# Air Ride or leaf suspension



## JackieP (Oct 15, 2006)

We've just come into a bit of money courtesy of ERNIE. 

We have an 1984 550 Mercedes Hymer - a lovely old van but she does 'wallow' a bit. We have enough money to have the suspension improved - either to have new 'leaves' made up or add air ride suspension to the existing.

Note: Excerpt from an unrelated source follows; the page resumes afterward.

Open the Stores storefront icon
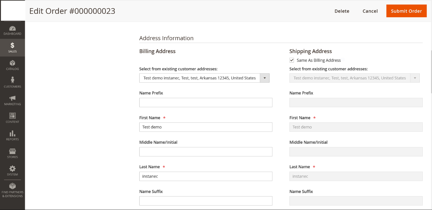click(x=13, y=151)
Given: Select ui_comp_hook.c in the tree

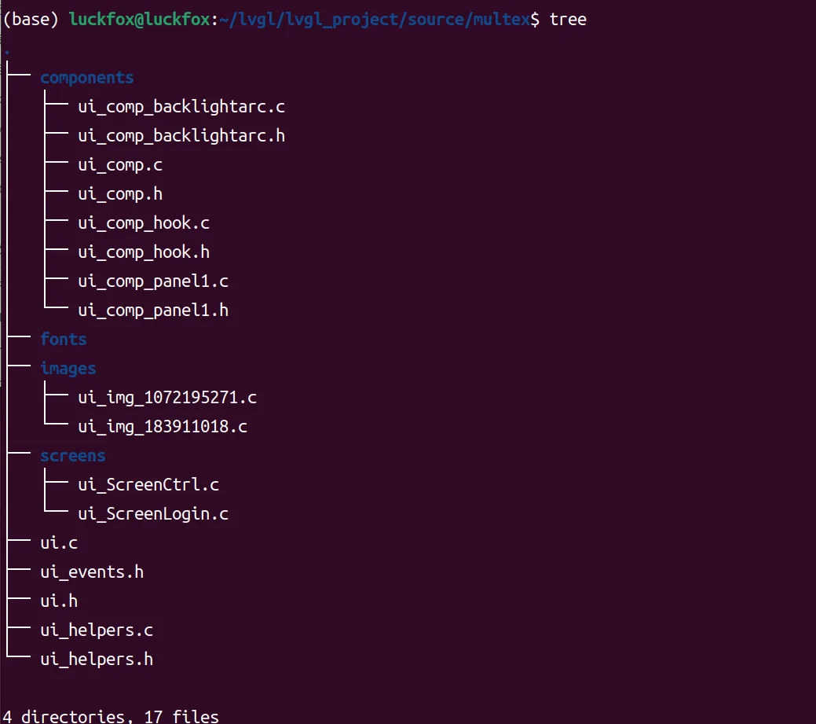Looking at the screenshot, I should 144,223.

Does anyone have experience of either and which might you recommend for our van?

Thanks in advance

Jackie and Bill


----------



## MaxandPaddy (Mar 18, 2006)

Hi Jackie and Bill,
I am by no means an expert but I can tell you of our experience of having Airides fitted!
We purchased a new Autocruise Starblazer in December 2007 and right from the start its rear end looked very low and everyone thought it was on an Alko Chassis,which it was not!
It has quite a long over hang and we were not happy with the dip at the rear in a new van.
Peugeot insisted there was not a problem but if we had taken it on a ferry I am sure our rear end would have scraped on the ramp it was so low!
After weeks of discussions and an offer of an extra leaf in the suspension we opted for Airides and they were an instant success.
Our Motorhome now has a very pert rear end which can be adjusted by inflating or deflating them which ever you require.
The cornering and Motorway sway when passing a large vehicle is no longer a problem and we no longer have the sag on the overhang.
As I say we opted for Airides and I am glad we went down that route.
Hope this helps!
Val


----------



## Goldwinger (May 10, 2005)

*air ride or leaf suspension*

Hello jack and Bill 
We fitted air ride suspension last year we have a 2005 Hymer classic we feel that it made a great deal of difference to cornering and movement when a large vehicle passes on the motorway, very easy to fit. 
We got them off the internet cannot remember the company name however sorry. Jam and Audrey


----------



## brillopad (Mar 4, 2008)

airides everytime new springs won't stop it wallowing all over the road, just make it sit a bit higher. dennis


----------



## JackieP (Oct 15, 2006)

Absolutely brilliant replies - thanks very much.

It's definitely the wallowing we'd like to deal with so air rides it is!

Cheers.


----------